_WHAT THE TASK REQUIRES_: No pictures belong in the copy. Reproduce exactly the lines beginning at the line containing "1568x327 pixels." and continuing to the end of the entries below.

Data items:
----
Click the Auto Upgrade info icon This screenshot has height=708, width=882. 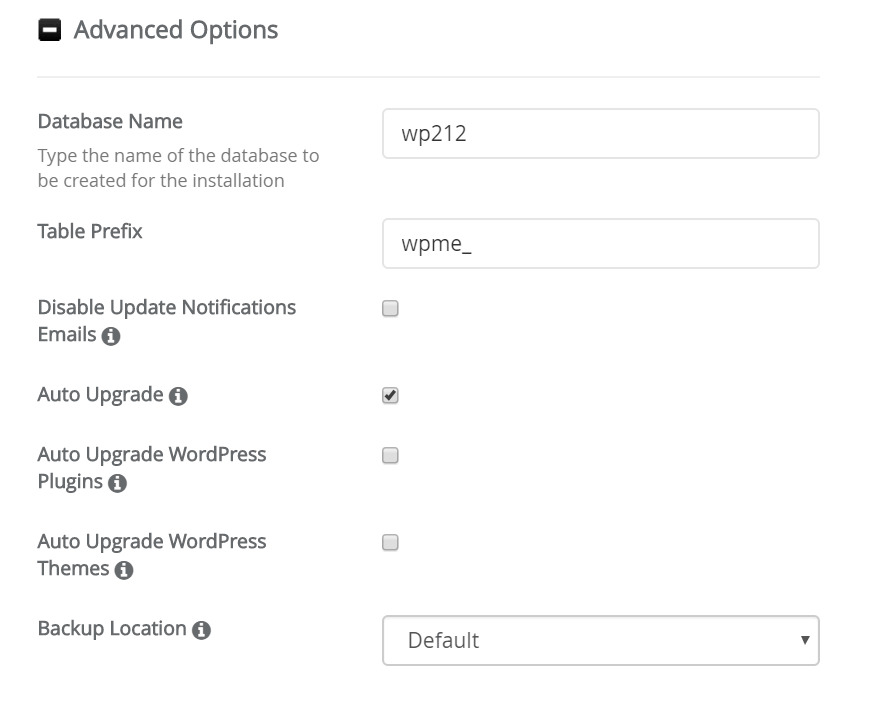pyautogui.click(x=178, y=396)
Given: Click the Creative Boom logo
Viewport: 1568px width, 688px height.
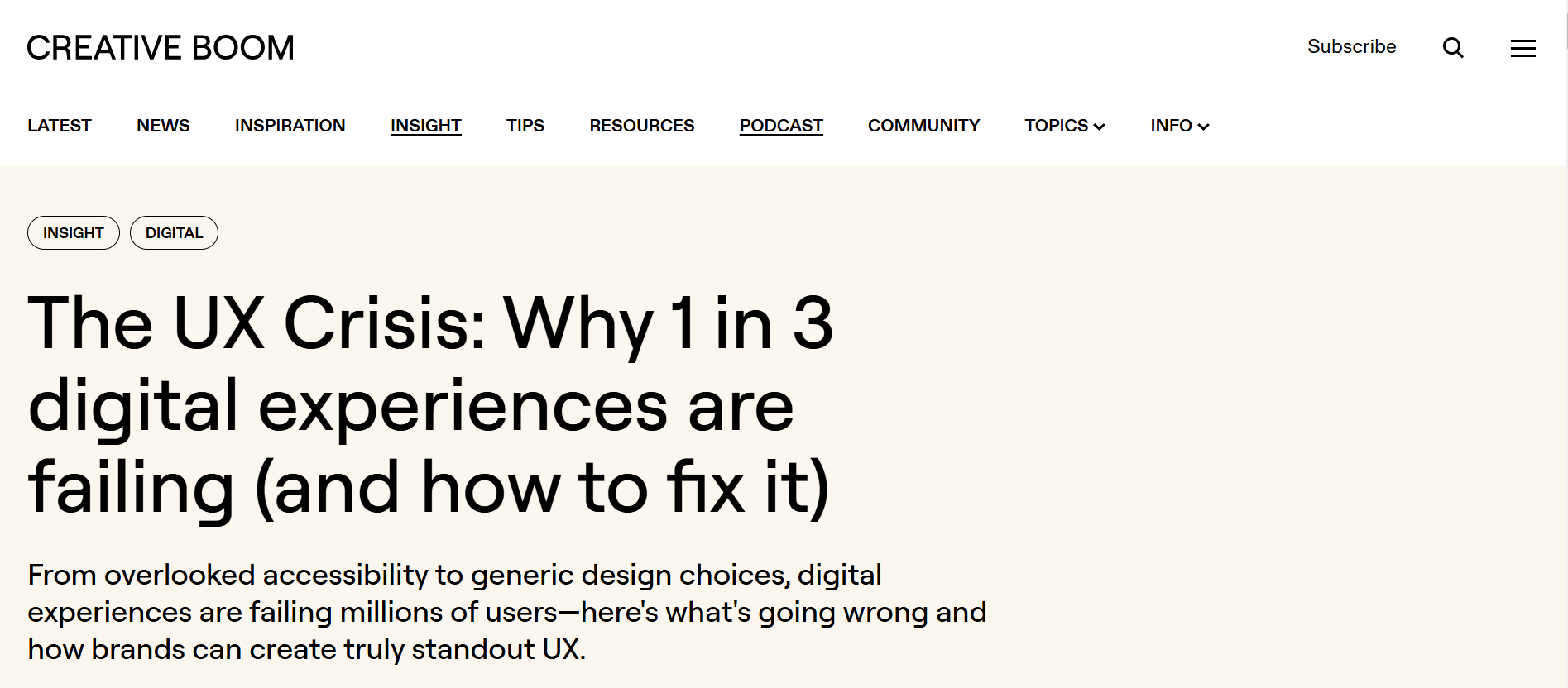Looking at the screenshot, I should coord(161,48).
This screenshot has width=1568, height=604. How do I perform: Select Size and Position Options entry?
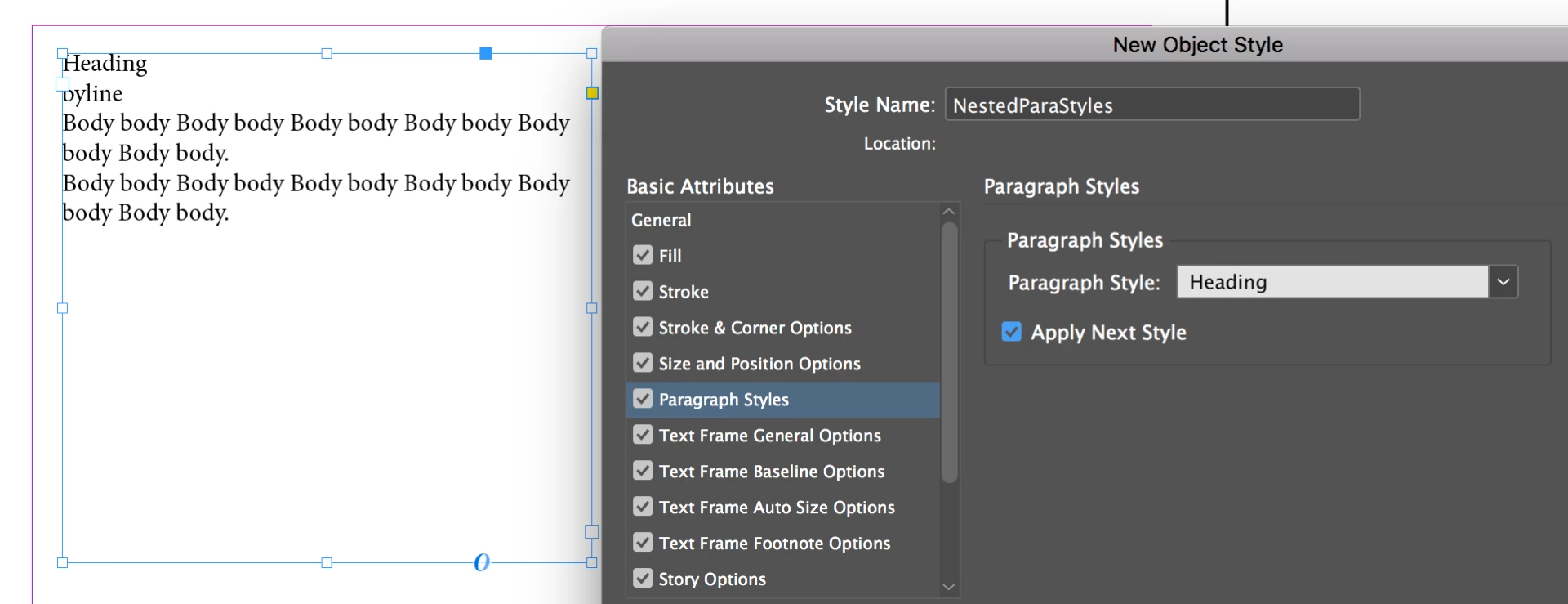tap(760, 364)
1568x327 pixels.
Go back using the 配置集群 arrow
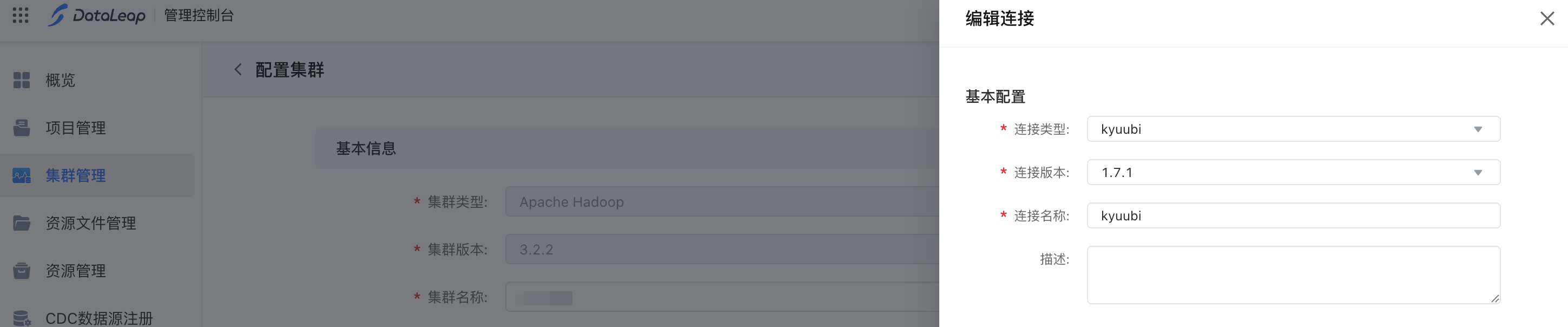[x=238, y=70]
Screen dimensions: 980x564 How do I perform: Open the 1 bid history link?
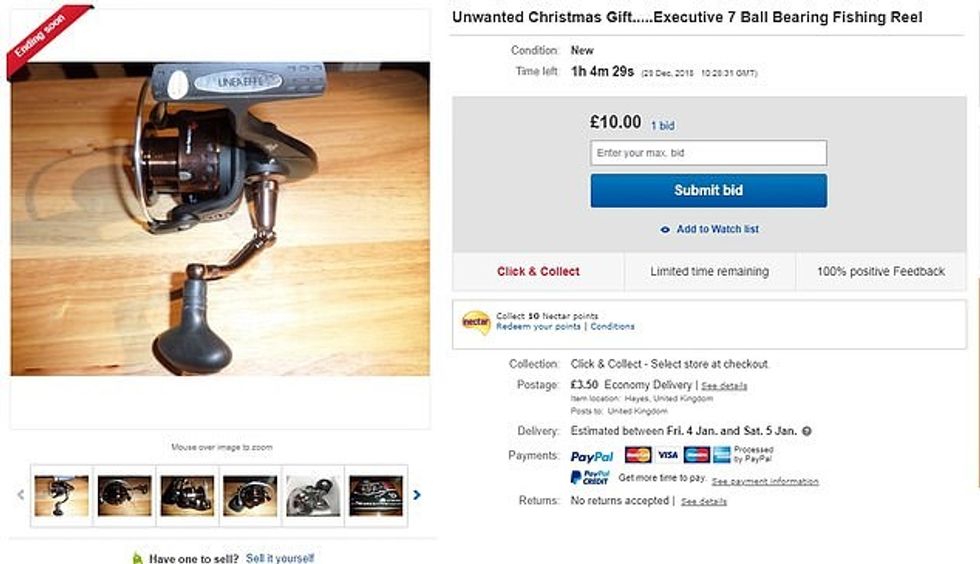tap(662, 126)
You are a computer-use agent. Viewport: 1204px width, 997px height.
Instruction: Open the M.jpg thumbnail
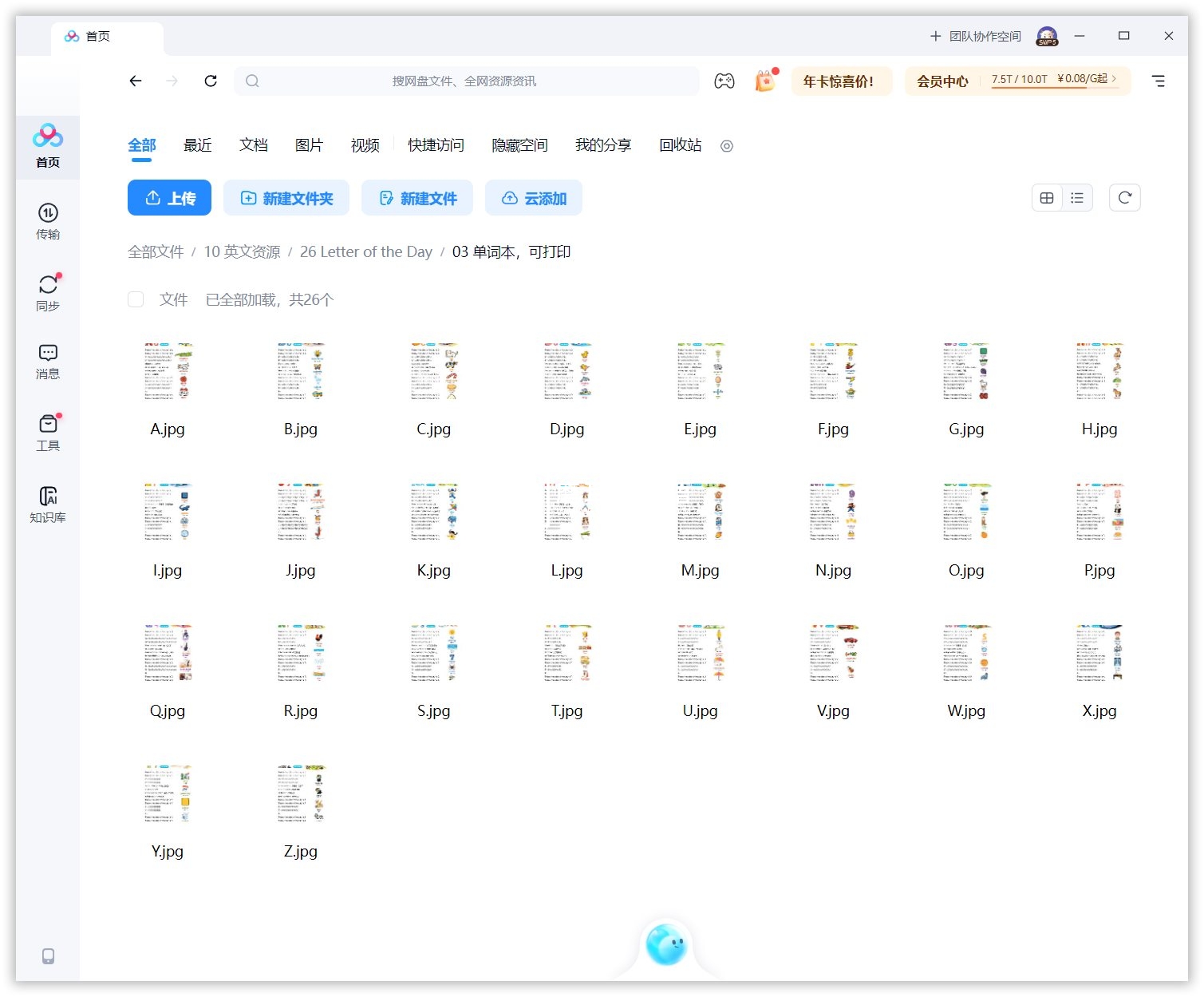[x=700, y=512]
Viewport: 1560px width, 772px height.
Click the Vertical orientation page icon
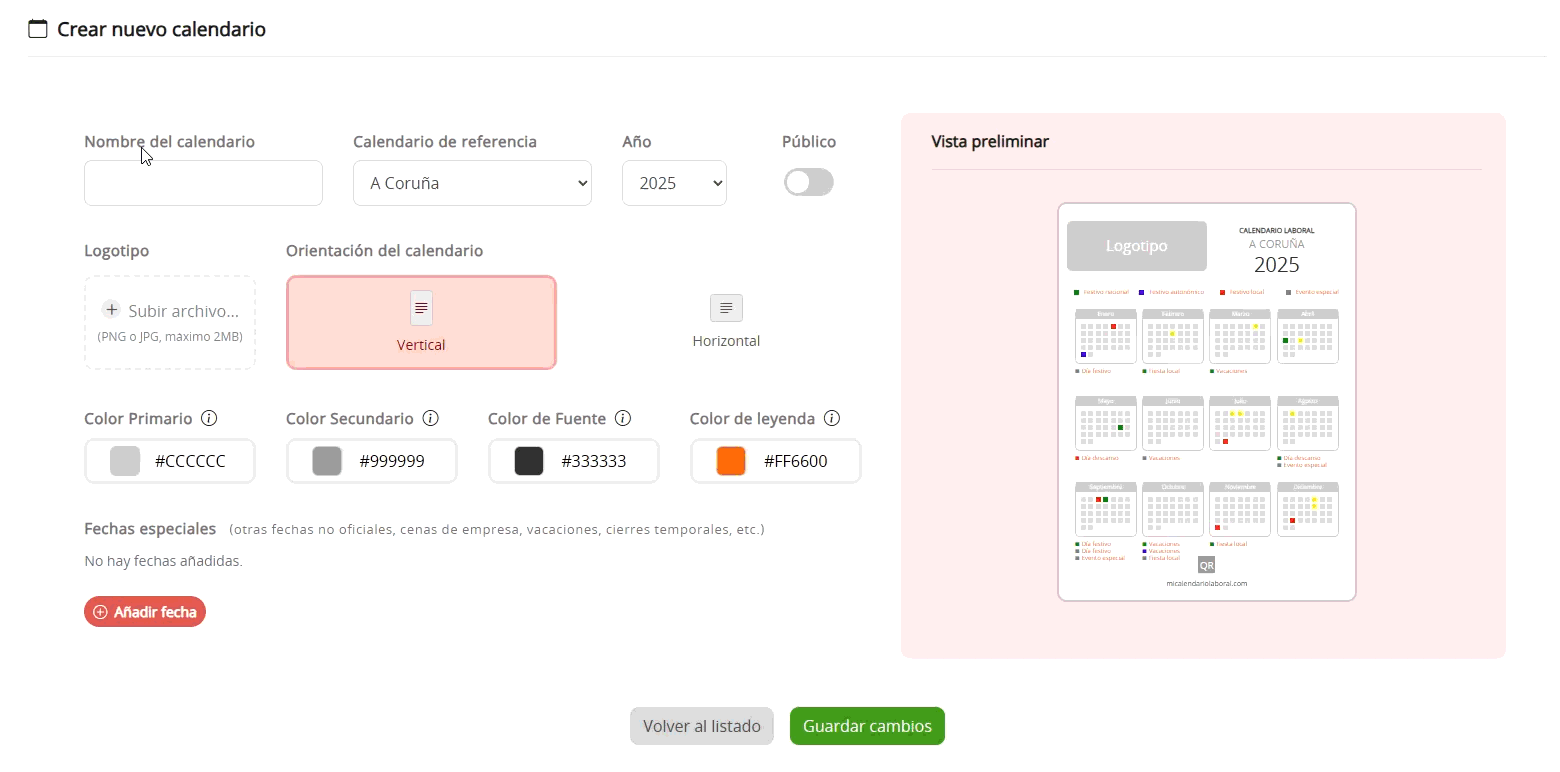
----
_YOUR SOLUTION_:
1568x327 pixels.
Go back using the 配置集群 arrow
[x=238, y=70]
Screen dimensions: 980x564 How do I perform: Open the 1 bid history link?
tap(662, 126)
You are a computer-use agent. Viewport: 1204px width, 997px height.
Instruction: Open the M.jpg thumbnail
[x=700, y=512]
Viewport: 1560px width, 772px height.
Click the Vertical orientation page icon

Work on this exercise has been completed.